= Exercise brief =
What is needed is an exact transcription of the line containing "Task: Expand Optional" and every line after it through the end of the entries below, with no pictures.

Top of Given information

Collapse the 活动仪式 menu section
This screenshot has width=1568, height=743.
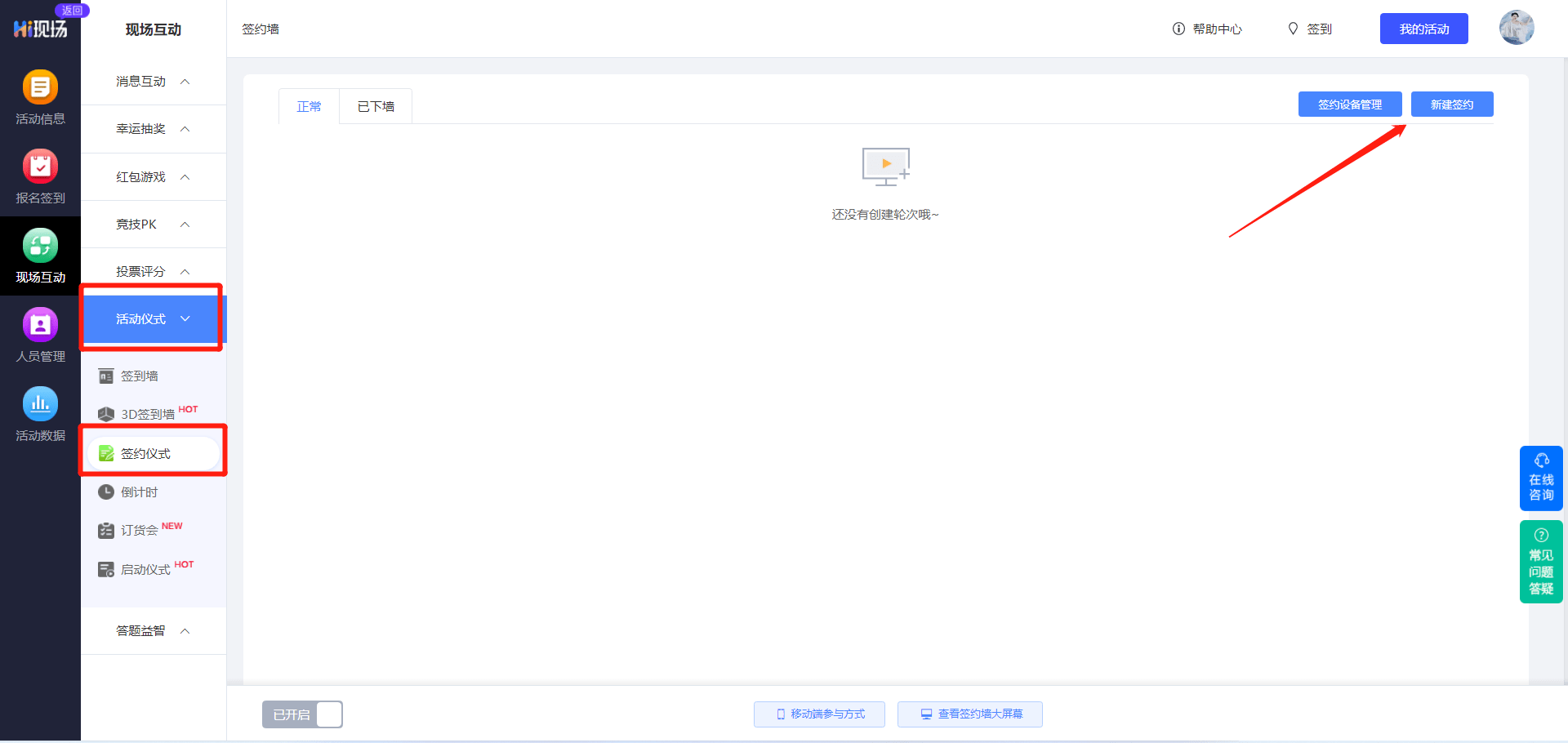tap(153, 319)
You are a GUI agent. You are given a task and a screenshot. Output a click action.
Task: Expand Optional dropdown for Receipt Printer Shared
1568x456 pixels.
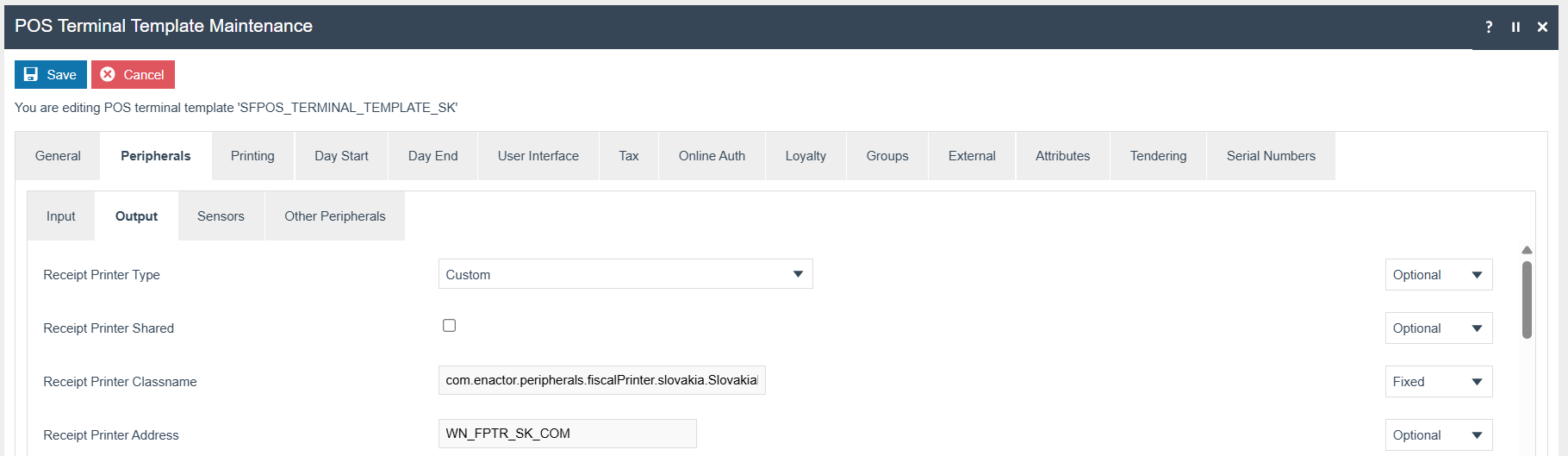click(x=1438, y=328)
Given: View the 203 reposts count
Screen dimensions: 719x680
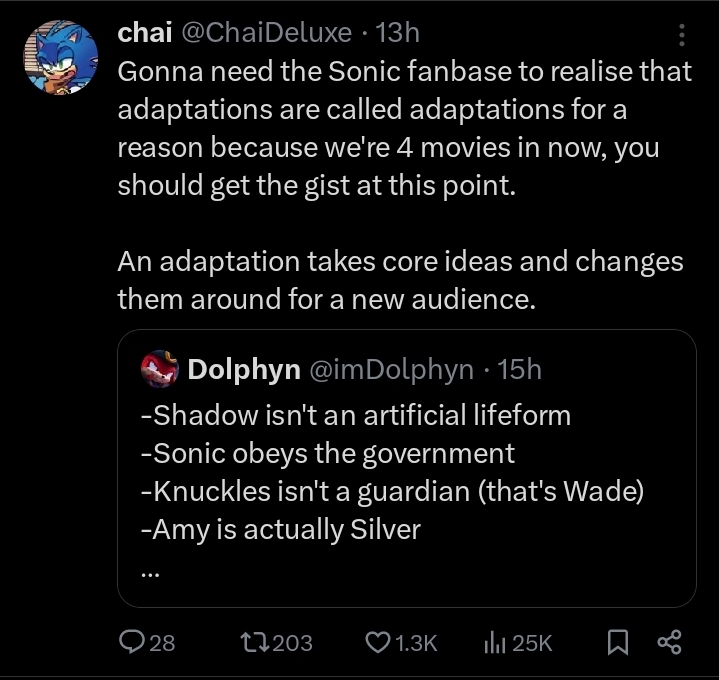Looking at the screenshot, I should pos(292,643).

Bottom of Given information

= Task response =
Task: Expand Optional dropdown for Receipt Printer Shared
1568x456 pixels.
click(x=1438, y=328)
Given: View the 203 reposts count
Screen dimensions: 719x680
Looking at the screenshot, I should pos(292,643).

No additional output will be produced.